Sunday, December 20, 2015

A call for Western Maryland weirdness



As an ongoing research project, I hope to compile an exhaustive list of Western Maryland weirdness. Whether it’s factual, fanciful or in dispute, I’d like to know about anything in Garrett, Allegany, Washington and Frederick counties that might qualify as unusual, unexpected, anomalous, paranormal or legendary. Categories of interest include, but are not limited to:
  • Odd roadside sights, attractions or tourist traps, current or historical.
  • Ghosts, apparitions, poltergeists and hauntings, in public or private locations.
  • Cryptids, mystery animals and varmints.
  • UFOs, will-o-the-wisps and ball lightning.
  • Portents, omens, premonitions and predictions that came true.
  • Unsolved or unusual crimes or disappearances.
  • Hoaxes, pranks, wild claims and public stunts.
  • Eccentric organizations, businesses, causes, political candidates and individuals (present company excepted).
  • Conspiracies, scandals and parapolitics.
  • Odd historical episodes, distinctions, personalities and artifacts.
  • Anomalous geographies, geologies, landscapes and ecosystems.
  • Buried or hidden treasures.
  • Cameo appearances by the famous or infamous, whether natives, transplants or travelers passing through.
  • Odd or controversial place names.
  • Unusual disasters, deaths and escapes.
  • Unusual epitaphs, gravestones, tombs or burial sites.
  • Unique buildings, structures, statues, monuments and markers.
  • Outsider and visionary artists and their built environments.
  • Unique rituals, holidays or customs.
  • Unexpected course offerings, academic researches or experiments.
  • Manias, crazes and mass hysterias.
  • Urban legends, modern myths and beliefs that ain’t so.
I also seek recommendations for books, websites, archives and experts who delve into such local things. I need, obviously, all the help I can get.

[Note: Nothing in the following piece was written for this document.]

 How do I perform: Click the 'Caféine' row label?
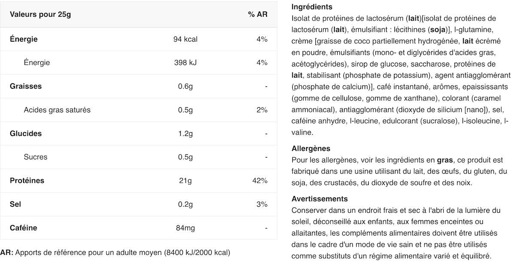(24, 228)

Please feel free to forward this to anyone who might have a tip, or a story to tell. In any eventual publications that arise from this research, I pledge to give credit wherever it’s due, though I will honor requests for anonymity provided I know who the informant is.

I also concede that weirdness knows no borders, so if you know of such things in contiguous counties of Pennsylvania, Virginia and West Virginia, as well as other parts of Maryland, please pass them along, too. I am chiefly interested, however, in Maryland’s skillet handle, where the state is only one county wide, and yet so deep.